A few questions about interceptors
marcelstoer Oct 23, 2010 5:36 PMI'm helping a few friends cleaning-up/refactoring a Seam-based project which, besides the web interface, also has a REST interface.
Personally I'm very familiar with Spring but not with Seam - I might be biased. I've got a few questions about a piece of code whose underlying pattern
I see time and time again in this project.
@Name("activityPageController") @Scope(ScopeType.PAGE) public class ActivityPageController extends AbstractPageController { @In private FacesContext facesContext; @In private LocaleSelector localeSelector; @In(required = false) // outjected in Authenticator (Identity.EVENT_POST_AUTHENTICATE) private UserDTO loggedInUser; @In private CurrentRequest currentRequest; @In private GetName getNameService; ...some more service references... @In private SessionData sessionData; @In private Conversation conversation; @Override public void preparePage() { ...some code...
While injecting dependencies as seen above seems fair in components with page scope (as with the above controller) its usage feels very wrong for the REST interface.

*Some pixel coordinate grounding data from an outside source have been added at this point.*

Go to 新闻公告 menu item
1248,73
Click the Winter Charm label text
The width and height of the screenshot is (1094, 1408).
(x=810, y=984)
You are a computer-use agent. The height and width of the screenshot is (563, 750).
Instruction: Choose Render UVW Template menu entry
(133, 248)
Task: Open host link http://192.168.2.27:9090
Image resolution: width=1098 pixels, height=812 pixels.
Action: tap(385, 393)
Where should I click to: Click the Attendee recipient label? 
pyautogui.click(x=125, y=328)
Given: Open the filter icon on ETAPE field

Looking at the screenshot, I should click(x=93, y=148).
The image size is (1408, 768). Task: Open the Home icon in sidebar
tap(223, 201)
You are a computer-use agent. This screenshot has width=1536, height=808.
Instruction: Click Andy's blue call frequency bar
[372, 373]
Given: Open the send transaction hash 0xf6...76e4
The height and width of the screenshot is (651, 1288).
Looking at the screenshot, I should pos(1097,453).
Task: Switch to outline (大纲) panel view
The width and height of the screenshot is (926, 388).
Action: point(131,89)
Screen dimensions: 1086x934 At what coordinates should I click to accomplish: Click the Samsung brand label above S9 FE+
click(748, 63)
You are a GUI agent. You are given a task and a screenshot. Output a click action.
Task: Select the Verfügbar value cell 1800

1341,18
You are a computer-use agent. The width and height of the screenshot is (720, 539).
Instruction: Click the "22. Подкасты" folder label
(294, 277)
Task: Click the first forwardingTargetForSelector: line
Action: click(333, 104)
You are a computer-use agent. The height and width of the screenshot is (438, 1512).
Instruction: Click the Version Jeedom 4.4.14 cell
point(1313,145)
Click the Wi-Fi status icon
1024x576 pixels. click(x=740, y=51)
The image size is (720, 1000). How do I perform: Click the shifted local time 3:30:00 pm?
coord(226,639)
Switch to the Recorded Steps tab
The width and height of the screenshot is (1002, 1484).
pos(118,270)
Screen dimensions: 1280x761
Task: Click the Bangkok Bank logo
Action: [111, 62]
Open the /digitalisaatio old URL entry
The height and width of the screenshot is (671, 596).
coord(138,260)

In my opinion a REST interface implementation is like a facade aggregating functionality of a number of underlying services. And each REST service/facade must be stateless. Also, ideally I'd like them to be singletons with JVM-scope (i.e. one instance per JVM, which is default behavior in Spring). In my friend's project I see REST services like this:
@Name("activityRestService") @Scope(ScopeType.EVENT) @Path("/activity") public class ActivityRestService { ...a number of service dependencies... @In private CreateActivity createActivityService; ...a number of service dependencies... @In(required = false) // outjected in Authenticator (Identity.EVENT_POST_AUTHENTICATE) private UserDTO loggedInUser; ..methods...
I'm not quite sure whether my concepts can't be applied to Seam, whether my friends didn't use Seam properly or whether the above really is wrong. My complaints:
- The scope is wrong (don't want a new instance for each event), but there is no singleton scope...only application but that's not quite the same (think clusters)
- If this service is stateless I don't want the same dependent services be injected again and again before each method call (that's what @In causes). Hence, all methods should get their dependencies through Component.getInstance()???
- If a service method really needs to get a hold of the logged in user it should get it through Component.getInstance() or some other means like ThreadLocal. Injecting the logged in user with @In effectively violates the desired
statelessness
of this service.
I'd appreciate if someone familiar with Seam could explain if and where I'm wrong.
Thanks!
FYI, I'm familiar with the discussion about Component.getInstance vs. Injection in this forum.